Okay to all of above.

> 
>> +        {
>> +            XFREE(data);
>> +            goto out;
>> +        }
>> +    }
>> +    else
>> +        memset(&data->affinity, 0, sizeof(data->affinity));
> 
> I honestly don't think it is worth optimising xzalloc() -> xmalloc()
> for the cognitive complexity of having this logic here.
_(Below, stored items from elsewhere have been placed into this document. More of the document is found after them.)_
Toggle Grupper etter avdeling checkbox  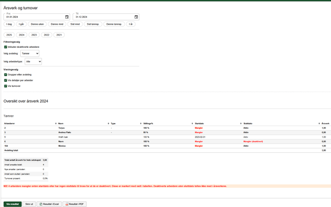point(5,75)
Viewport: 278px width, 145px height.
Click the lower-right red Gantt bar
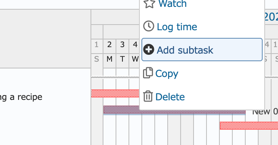(x=249, y=126)
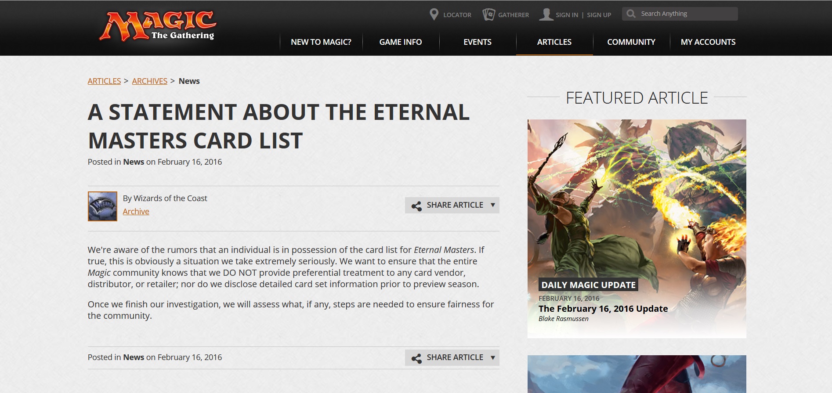Click the bottom Share Article share icon
The width and height of the screenshot is (832, 393).
[416, 358]
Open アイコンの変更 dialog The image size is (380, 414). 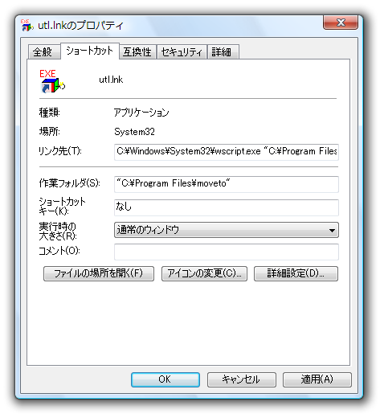(x=204, y=273)
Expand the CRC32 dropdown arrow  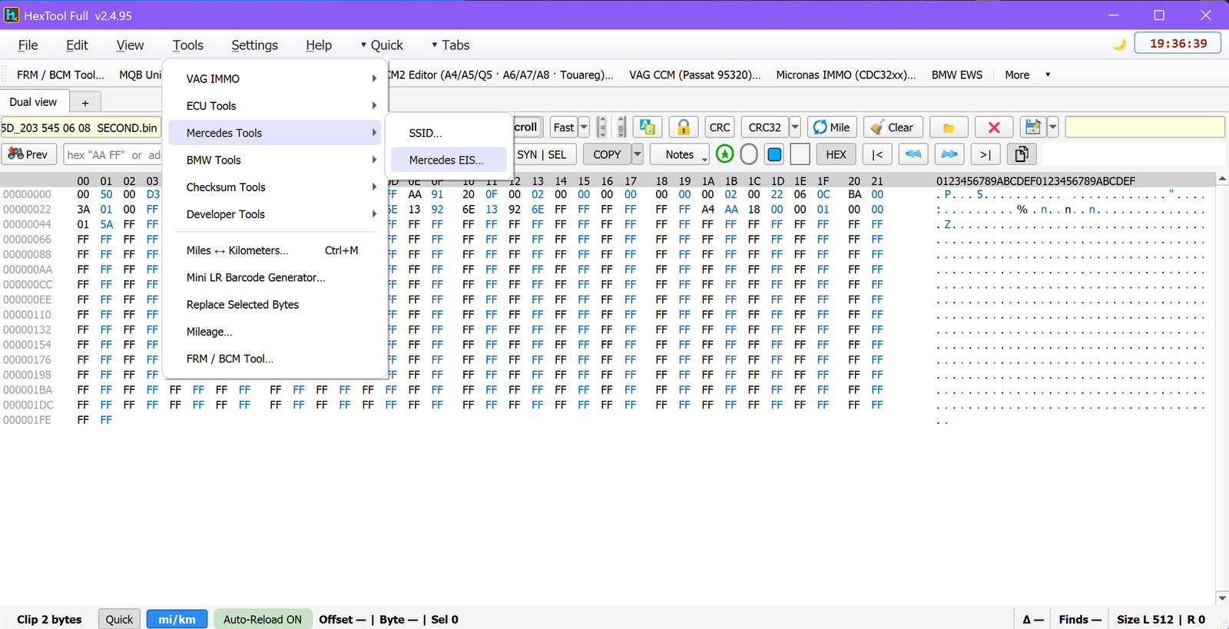795,127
I don't mind either way. This logic is the result of one of Jan's comments.

> 
>> diff --git a/xen/common/sched/cpupool.c b/xen/common/sched/cpupool.c
>> index 58e082eb4c..2506861e4f 100644
>> --- a/xen/common/sched/cpupool.c
>> +++ b/xen/common/sched/cpupool.c
>> @@ -411,22 +411,28 @@ int cpupool_move_domain(struct domain *d, struct cpupool *c)
>>   }
>>   
>>   /* Update affinities of all domains in a cpupool. */
>> -static void cpupool_update_node_affinity(const struct cpupool *c)
>> +static void cpupool_update_node_affinity(const struct cpupool *c,
>> +                                         struct affinity_masks *masks)
>>   {
>> -    struct affinity_masks masks;
>> +    struct affinity_masks local_masks;
>>       struct domain *d;
>>   
>> -    if ( !update_node_aff_alloc(&masks) )
>> -        return;
>> +    if ( !masks )
>> +    {
>> +        if ( !update_node_aff_alloc(&local_masks) )
>> +            return;
>> +        masks = &local_masks;
>> +    }
>>   
>>       rcu_read_lock(&domlist_read_lock);
>>   
>>       for_each_domain_in_cpupool(d, c)
>> -        domain_update_node_aff(d, &masks);
>> +        domain_update_node_aff(d, masks);
>>   
>>       rcu_read_unlock(&domlist_read_lock);
>>   
>> -    update_node_aff_free(&masks);
>> +    if ( masks == &local_masks )
>> +        update_node_aff_free(masks);
>>   }
>>   
>>   /*
> 
> Why do we need this at all?  domain_update_node_aff() already knows what
> to do when passed NULL, so this seems like an awfully complicated no-op.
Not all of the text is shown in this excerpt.